Entonces, nos les pidas oráculo a los dioses;
ellos se han puesto viejos, duros y amargados
de conocerse tanto y tanto a Sí Mismísimos.
Guarda tu rosado relámpago
de ese anémico tedio.
Sé tu runa ilegible;
los higos en el ave que tu augur descifre.
Sé tu misterio...

¿No es acaso lo nuestro equivocarnos,
errar para aprender a errar sin repetirnos?

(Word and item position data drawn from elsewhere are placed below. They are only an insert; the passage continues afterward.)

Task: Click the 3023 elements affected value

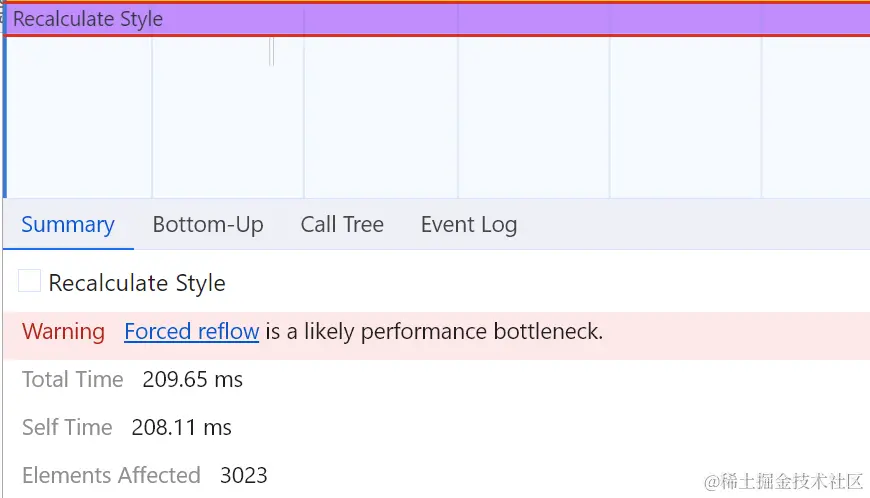Action: 244,475
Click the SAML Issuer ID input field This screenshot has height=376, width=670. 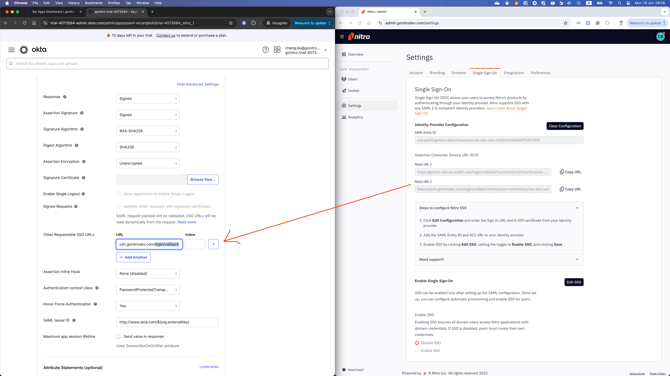167,322
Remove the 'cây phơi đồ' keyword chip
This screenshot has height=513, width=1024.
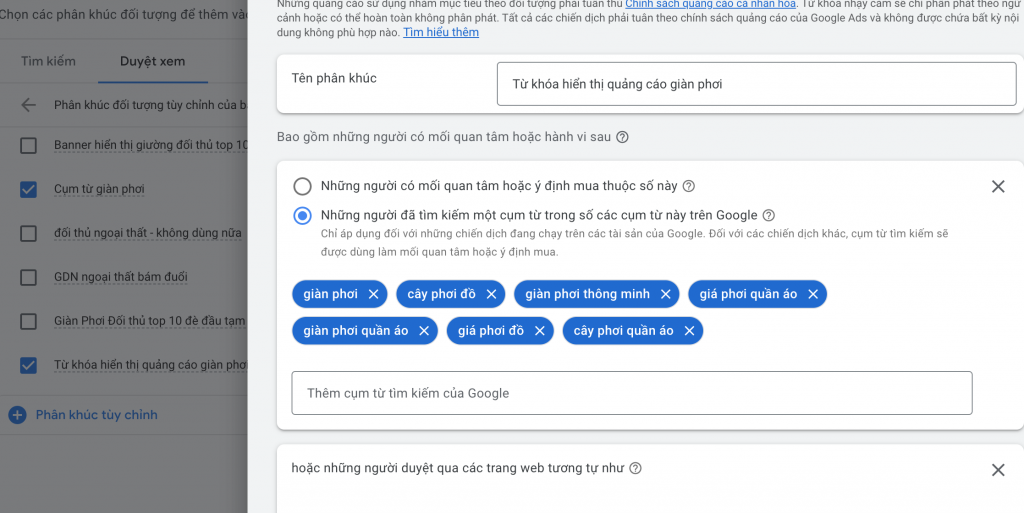491,294
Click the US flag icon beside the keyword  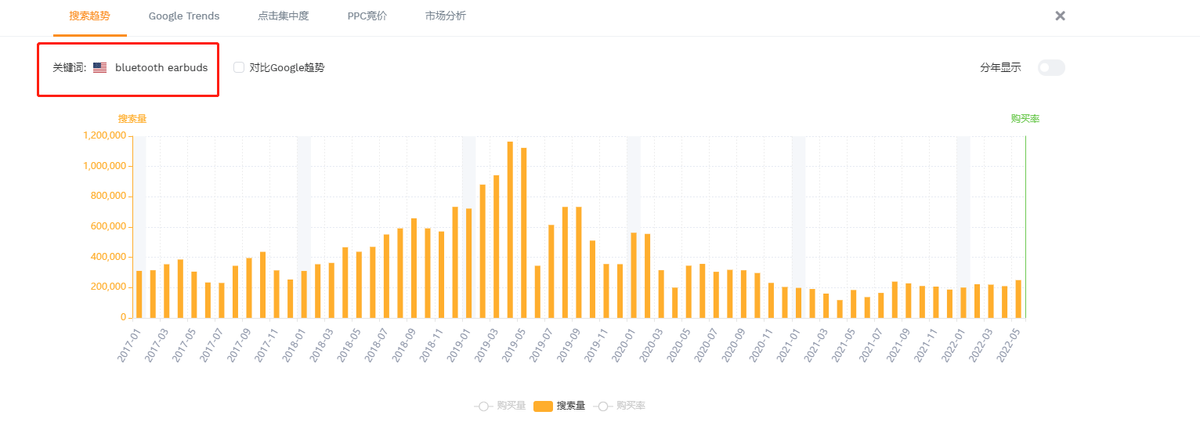click(x=100, y=68)
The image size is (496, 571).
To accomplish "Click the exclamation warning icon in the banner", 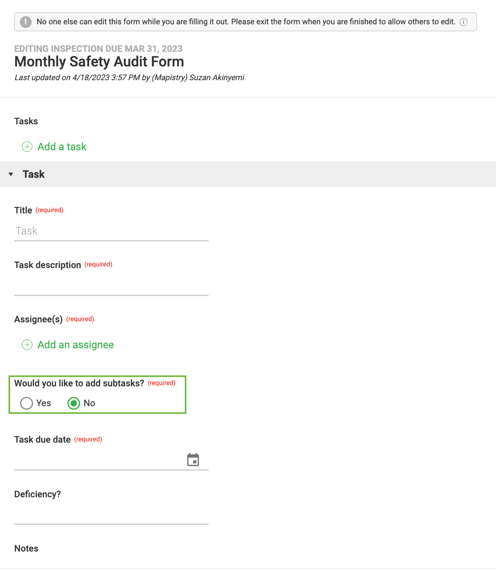I will (25, 22).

Había una vez un niño y una playa,
un pescador y el muelle y el otoño.
Lo observaba:
de la resaca al médano, y del médano
de vuelta con su balde a desafiar la espuma.
«¿Puedo jugar contigo?», le pregunta,
barba hecha de años y de sal.
« No estoy jugando ahora »,
replica el niño, tardo, atento a la rompiente,
« Estoy vaciando el mar...
»[1]

« ... Al Don – al Don... »


¿De madurar me hablabas?
¿Y de eso de que es hora de sen
tar
ca
be za ?

Yo quiero madurar al sol, como el ciruelo,
que se entrega a las manos de la noche
con la sangre en la piel
(tan sin saberlo),
algo más dulce, sí, algo más tierno
(así, sin darse cuenta)...


« ... Al Don – al Don – al Don Pirulero... »

¡Hagamos la fogata
con la bruja de trapo en ronda entre los choclos,
hasta tiznar los cuernos celosos de la luna
y hacer resucitar las calabazas!


« ... Cada Cual – cada Cual... »
« Adiós», le susurré a mi sombra,
ya no me sigas :
quiero, como el ciruelo,
que no anide en mis ramas
la memoria que acorta los caminos.
Si no quedó la huella,
si mis pasos se olvidan
de mis pasos,
entonces no hay regreso para mí
que no sea (¿me escuchas?),
que no sea también una partida »

« ... y El Que no – y El Que no... »
(...)

Si te encuentras con él (son azules sus sienes ),
dile que ya entendí;
y si vienes –qué sé yo- a las cuatro de la tarde,
comenzaré a ser feliz
desde las tres. [2]




[1] Se atribuye a San Agustín una versión original de este breve apólogo. [2] Es versificación libre de: « Si tu viens, par exemple, à quatre heures de l'après-midi, dès trois heures je commencerai d'être heureux. » A. de Saint-Exupéry, El Principito, XXI. (Trad. del A.)